Demis Hassabis, CEO of Google DeepMind, stated on CNBC‘s podcast “The Tech Download” that Chinese AI models trail U.S. and Western capabilities by merely months, countering perceptions of a larger gap.
Hassabis made this observation during the podcast, which launched on Friday. He specified that Chinese AI models stand closer to U.S. and Western levels than anticipated one or two years prior. “Maybe they’re only a matter of months behind at this point,” Hassabis told The Tech Download. This view positions China nearer to parity in AI development than previously estimated by some observers.
Approximately one year ago, the Chinese AI lab DeepSeek released a model that disrupted markets. This model delivered strong performance using less-advanced chips and at costs lower than those of American counterparts. The release highlighted China’s capacity to produce competitive AI systems under resource constraints. DeepSeek has since introduced additional models, diminishing the initial surprise but maintaining attention on its advancements.
Following DeepSeek’s entry, established Chinese tech giants and emerging firms accelerated their efforts. Alibaba, a major player in cloud computing and e-commerce, unveiled highly capable AI models. Startups including Moonshot AI and Zhipu also launched models demonstrating substantial competence. These developments collectively illustrate a rapid expansion in China’s AI ecosystem, with multiple entities contributing sophisticated systems.
Hassabis acknowledged China’s proficiency in closing gaps but questioned its record on pioneering advances. “The question is, can they innovate something new beyond the frontier? So I think they’ve shown they can catch up … and be very close to the frontier … But can they actually innovate something new, like a new transformer … that gets beyond the frontier? I don’t think that’s been shown yet,” Hassabis said. This statement underscores a distinction between replication and origination in AI progress.

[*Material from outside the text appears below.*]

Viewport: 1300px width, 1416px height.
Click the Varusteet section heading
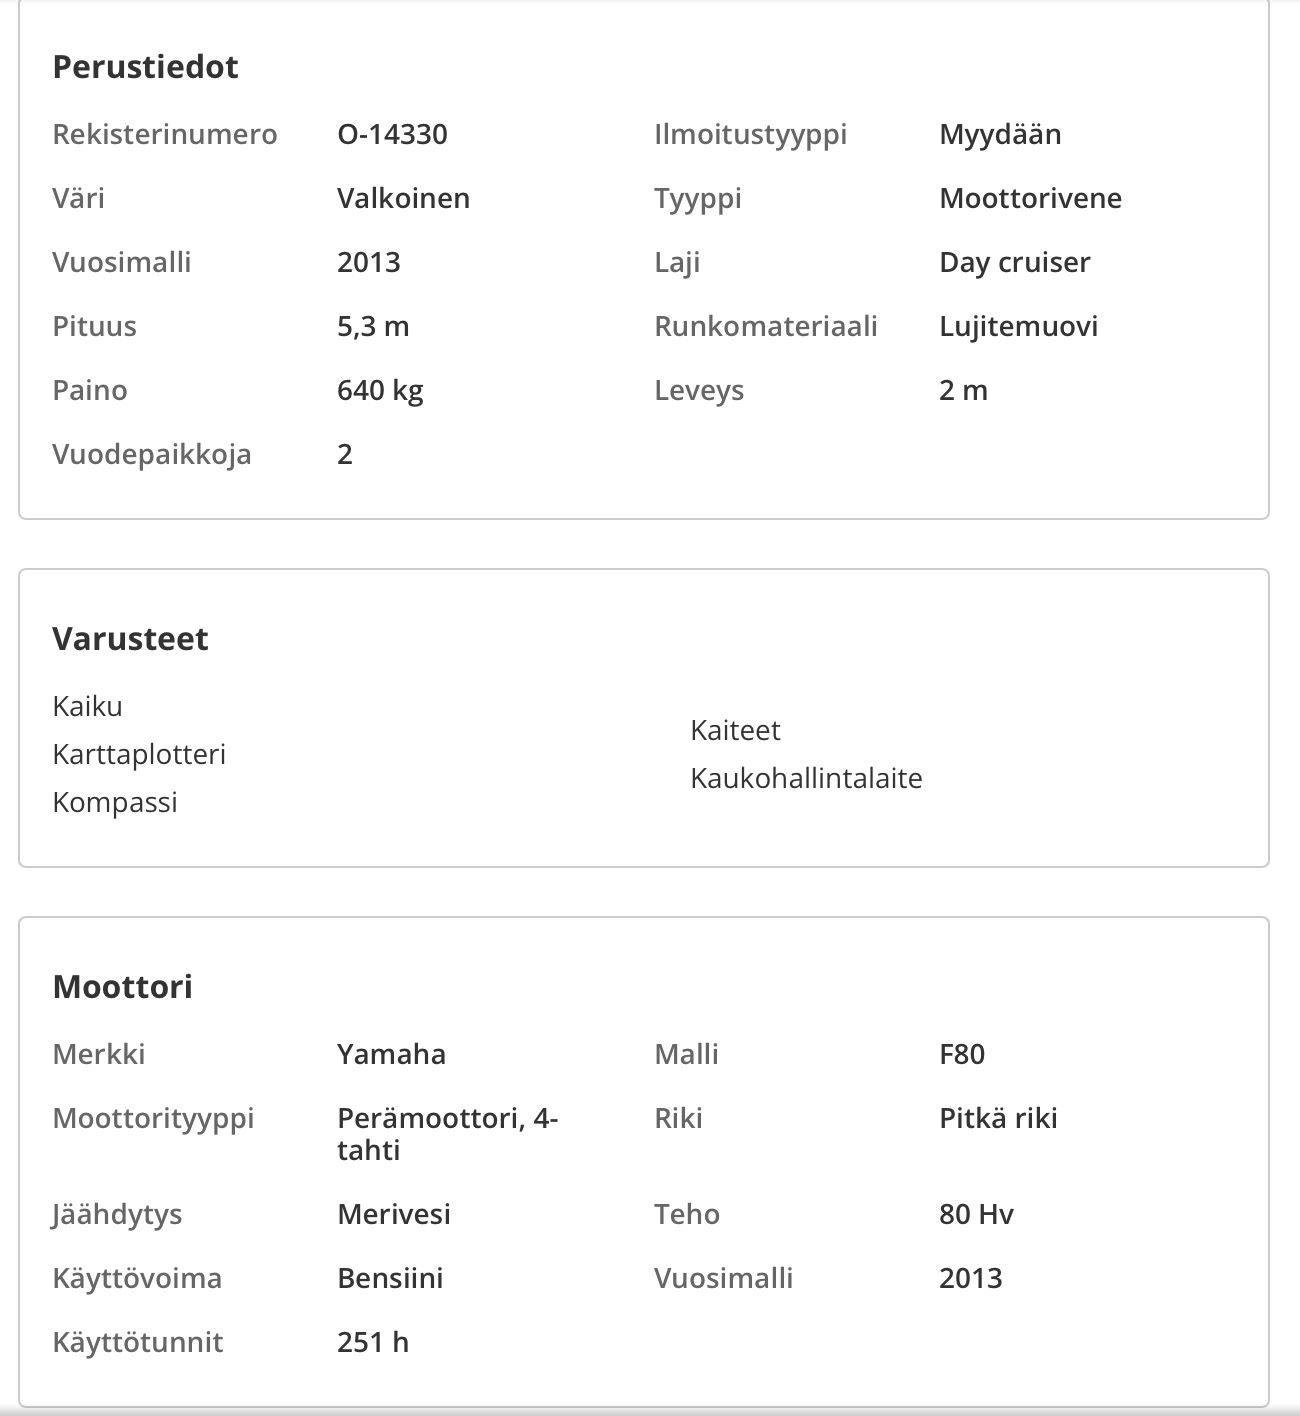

The transformer architecture, referenced by Hassabis, originated from a 2017 scientific breakthrough by Google researchers. This innovation forms the foundational structure for large language models developed across AI laboratories in subsequent years. Products such as OpenAI’s ChatGPT and Google’s Gemini rely on transformer-based systems to process and generate language at scale.
Other prominent technology executives have echoed recognition of China’s advancements. Nvidia CEO Jensen Huang commented last year that the U.S. holds no substantial lead in the AI competition. “China is well ahead of us on energy. We are way ahead on chips. They’re right there on infrastructure. They’re right there on AI models,” Huang said. These remarks detail specific domains where China matches or exceeds U.S. strengths.

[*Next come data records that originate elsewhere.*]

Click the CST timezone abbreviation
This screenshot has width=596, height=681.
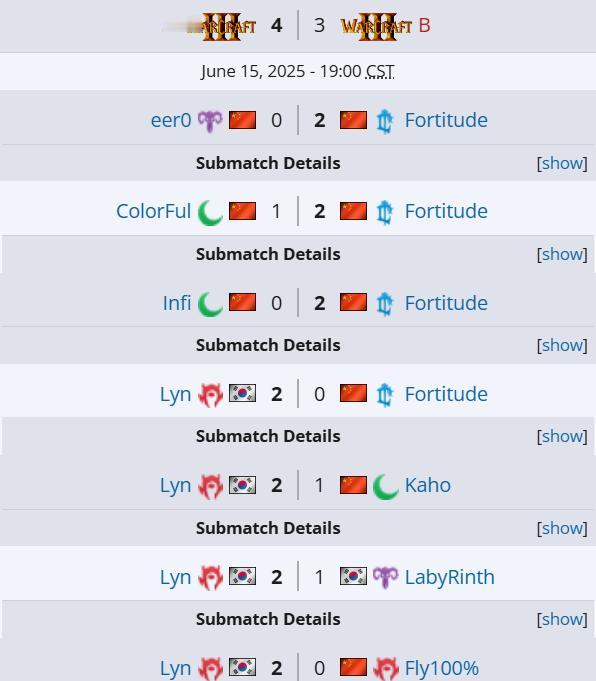click(380, 71)
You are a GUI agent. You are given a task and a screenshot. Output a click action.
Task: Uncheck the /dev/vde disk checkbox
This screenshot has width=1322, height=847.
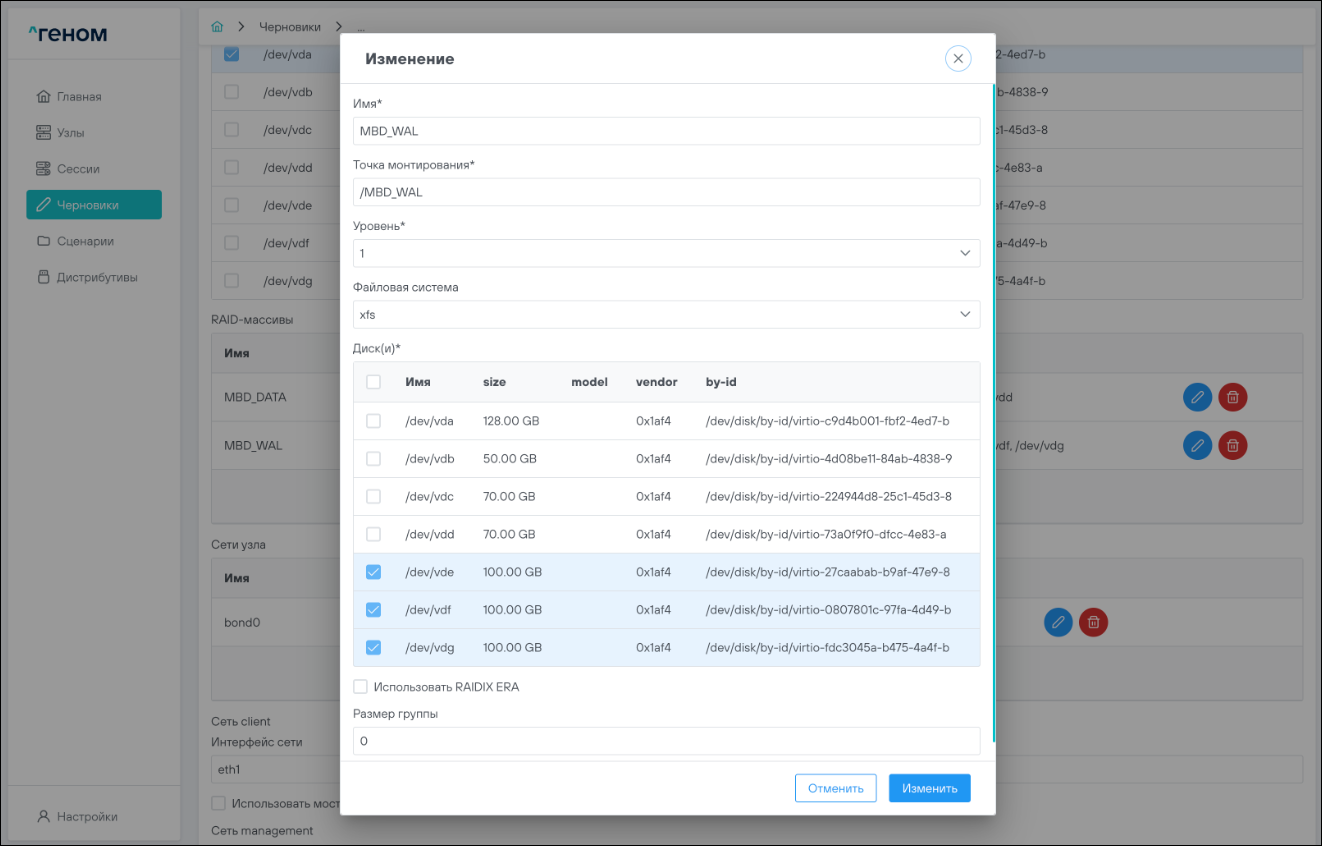373,572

Chinese technology firms encounter significant hurdles, particularly in hardware access. A U.S. export ban restricts shipments of Nvidia’s leading-edge semiconductors, essential for training advanced AI models. The White House has signaled potential approval for sales of Nvidia’s H200 chip to China, representing an upgrade from previously accessible versions but not Nvidia’s most advanced product. Domestic alternatives from companies like Huawei aim to address this shortfall, though their performance remains inferior to Nvidia’s semiconductors.
Analysts foresee potential long-term consequences from these hardware limitations. Richard Clode, portfolio manager at Janus Henderson, addressed this on CNBC’s “The China Connection” last week. “I do suspect, though that we will start seeing a divergence as that superior U.S. AI infrastructure starts iterating those models and starts making those models more capable over time in years to come. So I would expect from here we’re probably at peak relative Chinese AI capability versus [U.S.],” Clode told the program. This perspective highlights infrastructure’s role in sustained AI iteration.
Even within China, industry leaders concede challenges. Lin Junyang, technical lead of Alibaba’s Qwen team, spoke at an AI conference in Beijing last week. He estimated less than a 20% chance that a Chinese firm would overtake U.S. tech giants in AI over the next three to five years, according to the South China Morning Post. Lin attributed this to U.S. computing infrastructure being one to two orders of magnitude larger than China’s.
Hassabis attributes China’s absence of frontier breakthroughs primarily to mindset rather than technological barriers. He described DeepMind as a “modern day Bell Labs,” fostering “exploratory innovation” instead of solely “scaling out what’s known today.” Bell Labs, established in the early 1900s, produced numerous Nobel Prize-winning discoveries. “And of course, that’s already very difficult, because you need world‑class engineering already to be able to do that. And China definitely has that,” Hassabis said. “The scientific innovation part that’s a lot harder. To invent something is about 100 times harder than it is to copy it. … That’s the next frontier really, and I haven’t seen evidence of that yet, but it’s very difficult,” he added. These comments differentiate engineering execution from inventive processes.
Hassabis ranks among the foremost figures in AI. He founded DeepMind over ten years ago; Google acquired the company in 2014. DeepMind has propelled Alphabet-owned Google’s AI initiatives, including the Gemini assistant. In November, Google released Gemini 3, its most recent model. Users and the market have received Gemini 3 positively, as Google addressed concerns of lagging behind competitors like OpenAI.